▸ Material for this task
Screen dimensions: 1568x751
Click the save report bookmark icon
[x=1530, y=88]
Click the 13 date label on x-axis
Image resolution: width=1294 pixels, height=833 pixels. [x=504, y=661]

---

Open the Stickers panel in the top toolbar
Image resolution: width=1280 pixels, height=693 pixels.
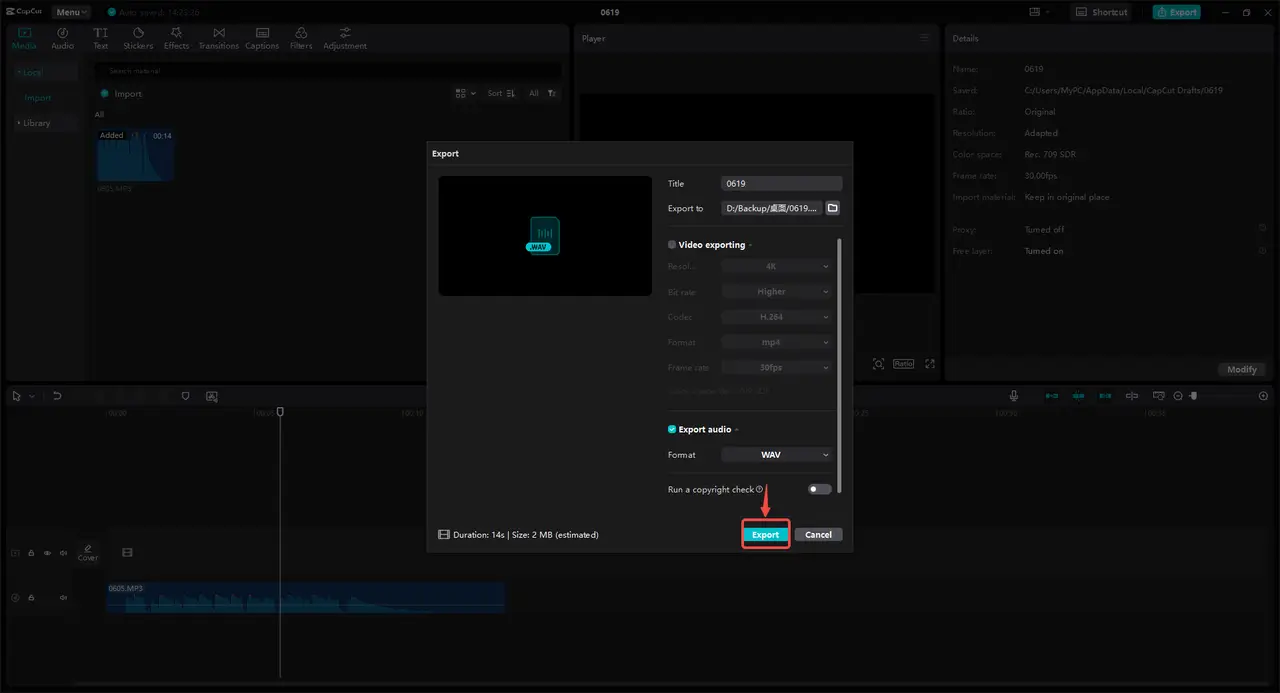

---

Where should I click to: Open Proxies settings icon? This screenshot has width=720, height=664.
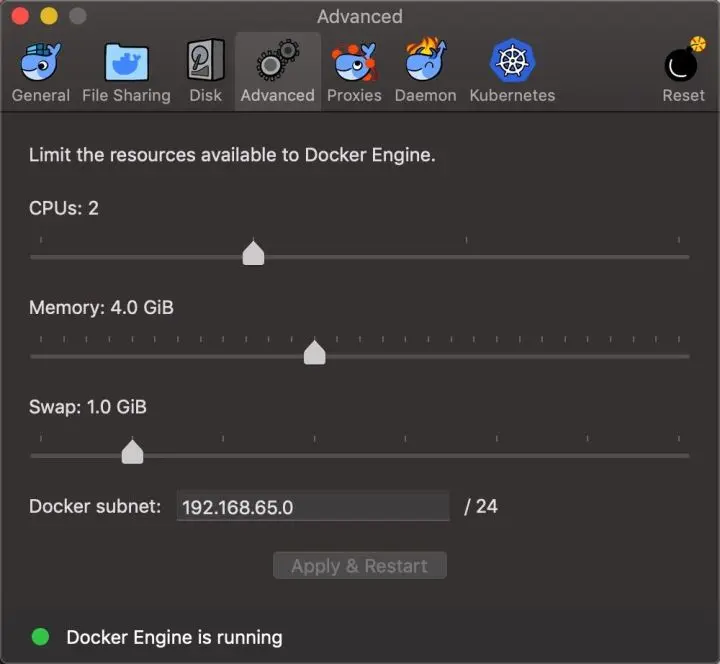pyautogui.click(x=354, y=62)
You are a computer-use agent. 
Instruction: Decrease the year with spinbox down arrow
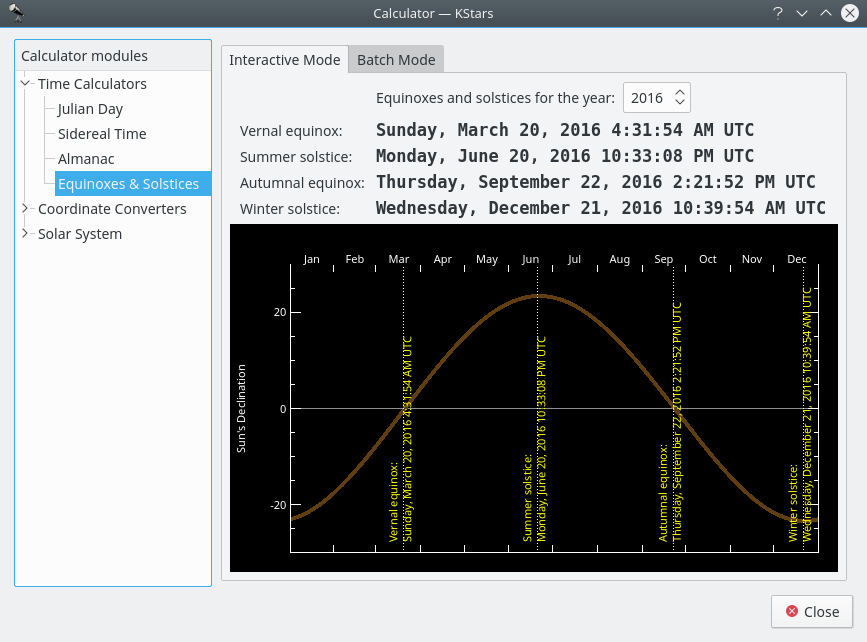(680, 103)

▸ Action item
Please transcribe exactly the lines above from the line that has "Open the Stickers panel in the top toolbar" up to and including the line that has "Image resolution: width=1280"; no other line belongs in the answer.

▸ Answer below
Open the Stickers panel in the top toolbar
Image resolution: width=1280 pixels, height=693 pixels.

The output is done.